UW News

June 26, 2003

MRI use for low-back pain questioned

A UW study featured in the June 4 issue of the Journal of the American Medical Association shows that while the latest technology may be faster than traditional radiograph or X-ray in providing images of the spine, rapid magnetic resonance imaging, or rapid MRI, does not result in cost savings or significant reductions in lower back pain.

In a randomized controlled trial designed by Dr. Jeffrey Jarvik, associate professor of both radiology and neurosurgery in the UW School of Medicine, and colleagues, 380 patients at the UW and three private clinics in the Seattle area were enrolled when their physicians ordered X-rays of the lumbar spine. The patients were randomly assigned to receive either a rapid MRI or a radiograph. Then 337 of the participants were assessed for functional disability, pain and satisfaction with treatment a year later.

“There were no significant differences in back-related disabilities between the two groups,” Jarvik said. “There were no significant differences either in how bothersome the patients found their back pain, how frequently it recurred or physical function.”
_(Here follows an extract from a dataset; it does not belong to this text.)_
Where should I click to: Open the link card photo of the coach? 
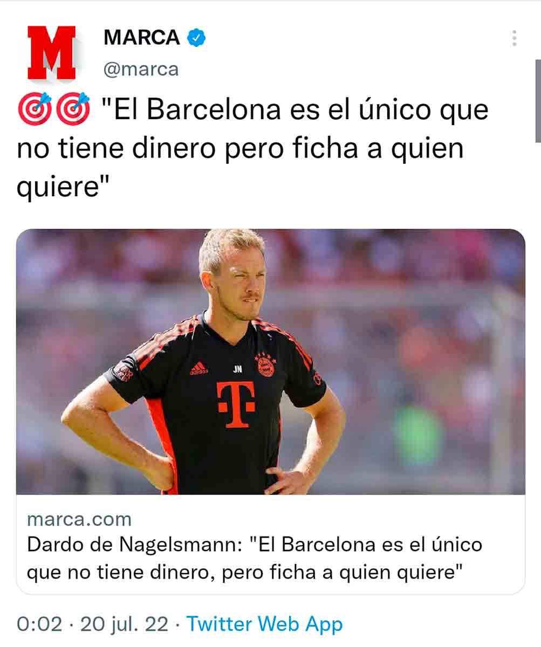click(x=270, y=362)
Use of the rapid MRI was associated with more lower back surgeries and thus greater expense than the radiograph technique.

“Although doctors and patients prefered the MRI, we advocate caution in substituting rapid MRI for radiographs in primary care,” Jarvik said. “Use of MRIs may result in more back surgeries without any significant difference in outcome and slightly higher expense than the traditional radiograph.”

This study was supported by grants from the Agency for Health Care Research and Quality and the National Institute for Arthritis and Musculoskeletal and Skin Diseases.